At the same time, the JVM creates a corresponding java.lang.Class<?> object on the Java heap. This heap object acts as a handle that points to the class's runtime metadata stored in Metaspace and is the object through which reflection and runtime type checks operate.

During the linking and resolution phases, symbolic references in the constant pool are resolved into direct references to runtime structures. After resolution, references to a class effectively become pointers to its runtime metadata in Metaspace, accessed indirectly via the associated Class<Foo> object on the heap.

In summary, saying that a class is "loaded into Metaspace" means that the JVM has parsed the .class file, created an internal runtime representation of the class, stored its metadata in Metaspace, and established a corresponding java.lang.Class<?> object on the heap that serves as a gateway to that metadata.

1class Example {
2    static int counter = 10;
3    static final String msg = "Hello";
4}

In this example, the class Example has a static integer field counter and a static final string msg. The metadata describing these fields — such as their names, types, and modifiers — is stored in Metaspace. The actual value of counter(which is 10) and the string object representing "Hello" reside in the Java heap.

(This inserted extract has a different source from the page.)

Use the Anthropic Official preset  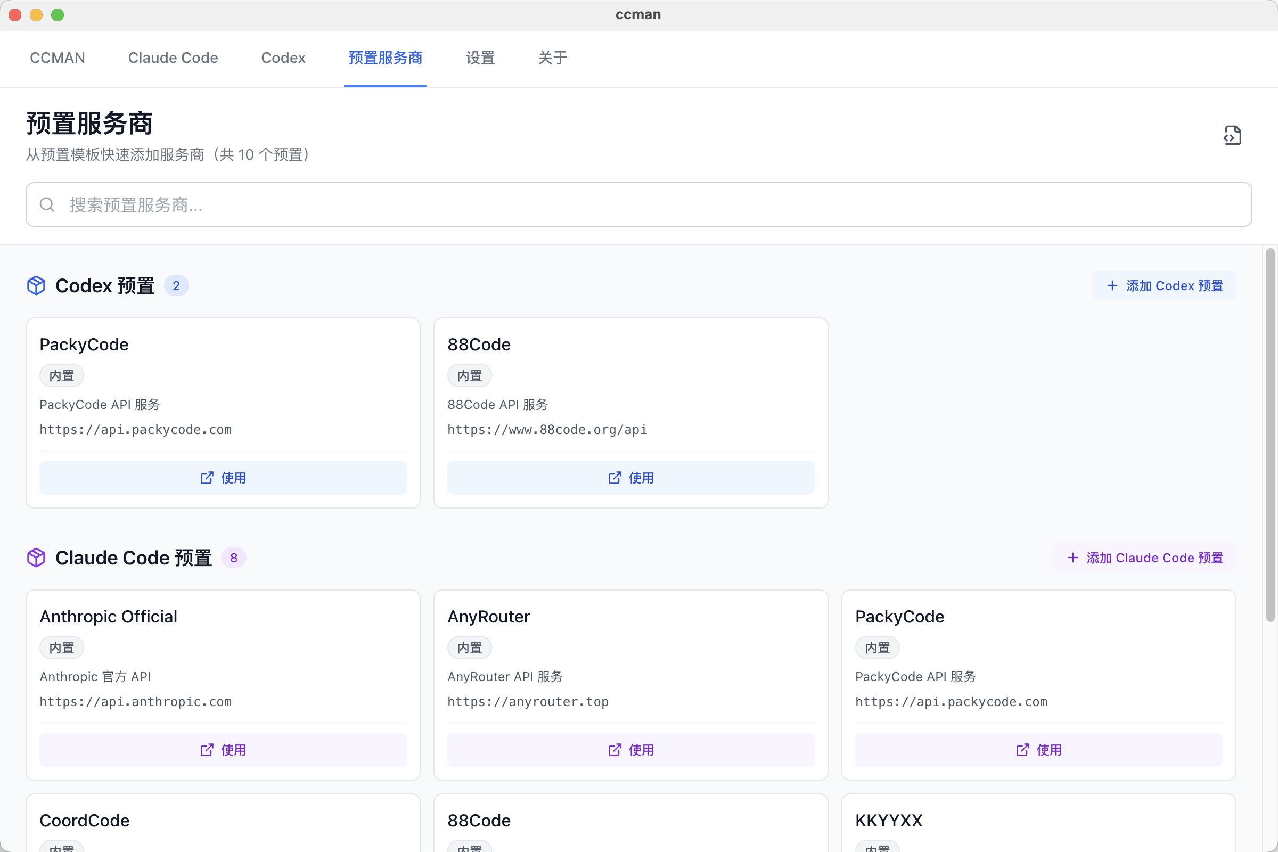point(223,750)

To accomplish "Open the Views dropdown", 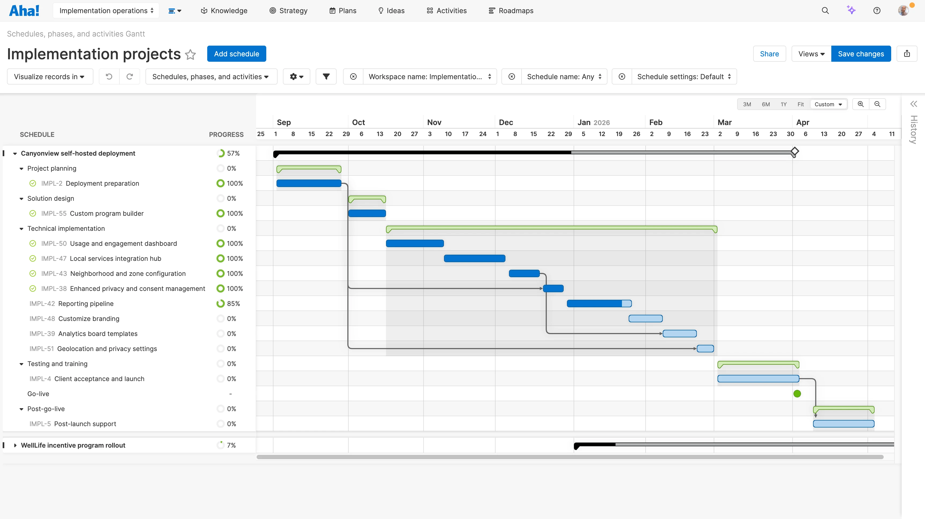I will click(811, 54).
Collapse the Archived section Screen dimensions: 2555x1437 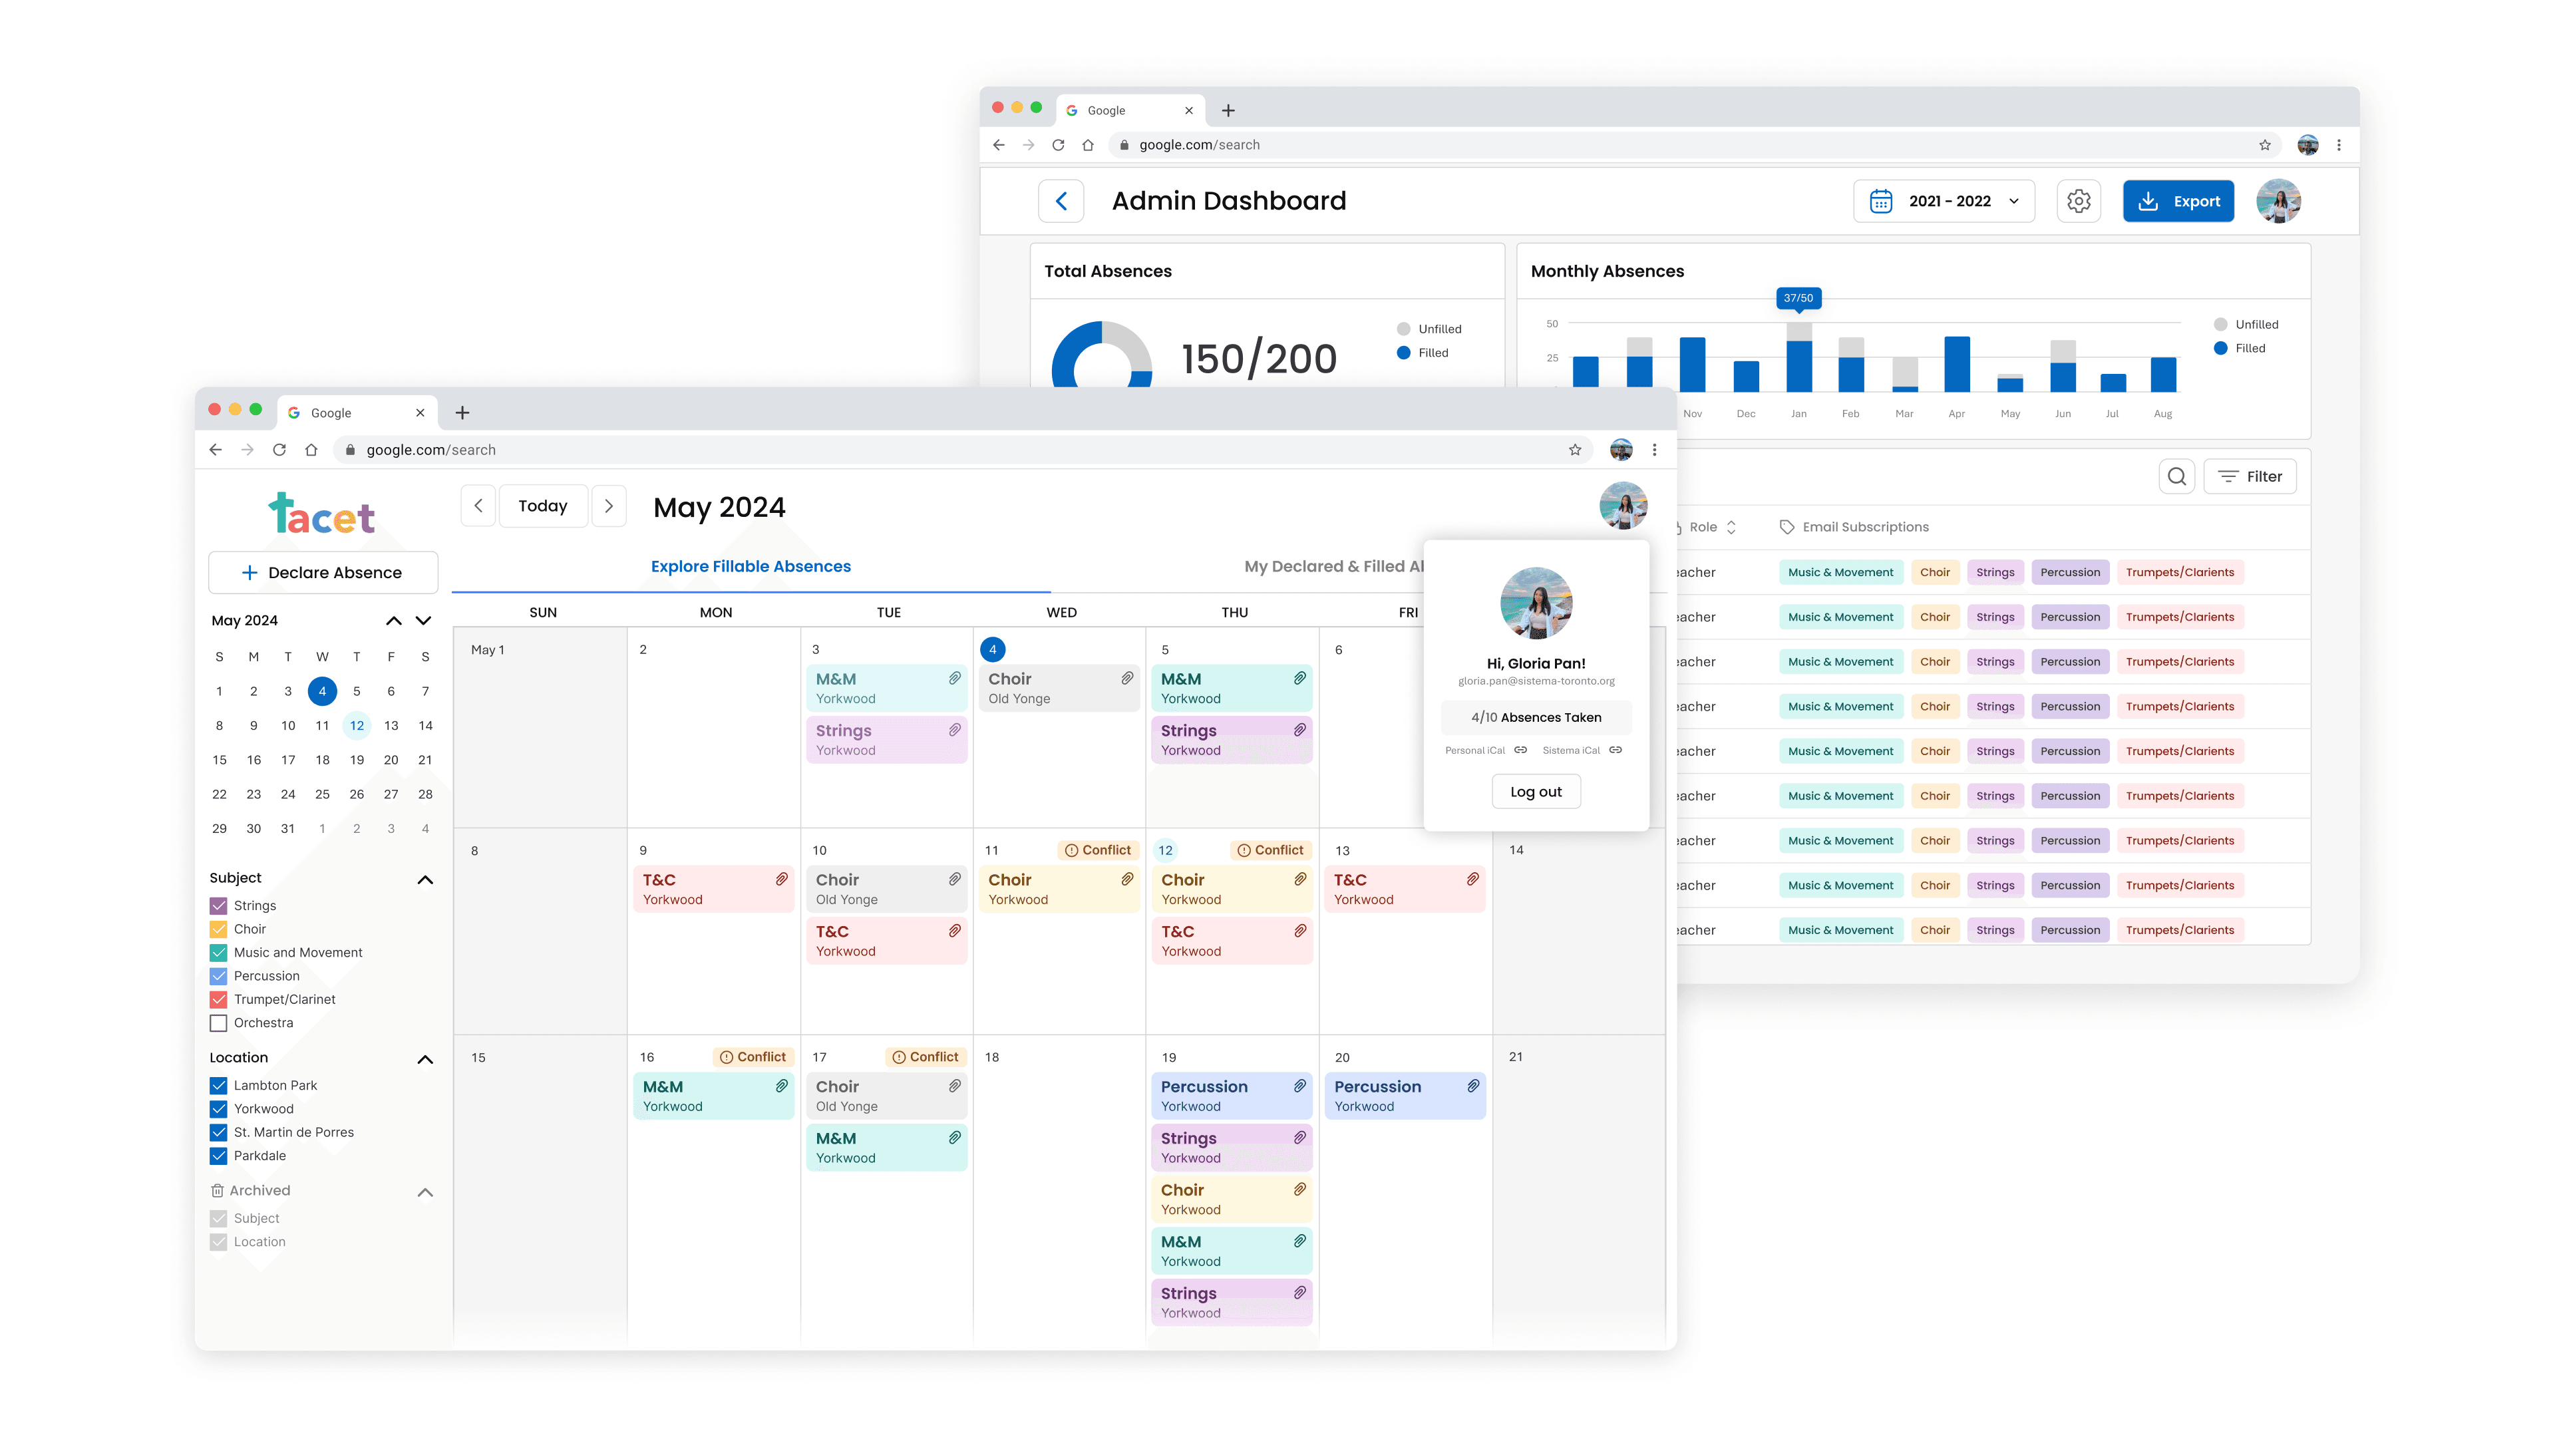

In essence, the .class file on disk serves as the source of bytecode and metadata, while the JVM's Metaspace is where this information resides and is used at runtime. Once loaded, all necessary data for class execution exists entirely in memory, and the original.class file is no longer required.

Therefore, while the bytecode originates from the.class file, it ultimately resides and runs inside the JVM's Metaspace — the region of memory dedicated to holding each class's runtime representation.